Records from a data collection –
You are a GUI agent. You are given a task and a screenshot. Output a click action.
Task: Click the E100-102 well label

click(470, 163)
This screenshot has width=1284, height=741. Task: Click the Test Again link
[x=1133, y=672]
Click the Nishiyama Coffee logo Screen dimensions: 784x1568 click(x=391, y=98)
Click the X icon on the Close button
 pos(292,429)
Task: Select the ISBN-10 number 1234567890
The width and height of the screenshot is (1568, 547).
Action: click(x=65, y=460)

What you need to do – Make an exact copy of every line from the one with "Task: Select the ISBN-10 number 1234567890" to the end of the data, with the first and last of those lines included.

Task answer –
Task: Select the ISBN-10 number 1234567890
The width and height of the screenshot is (1568, 547).
Action: click(x=65, y=460)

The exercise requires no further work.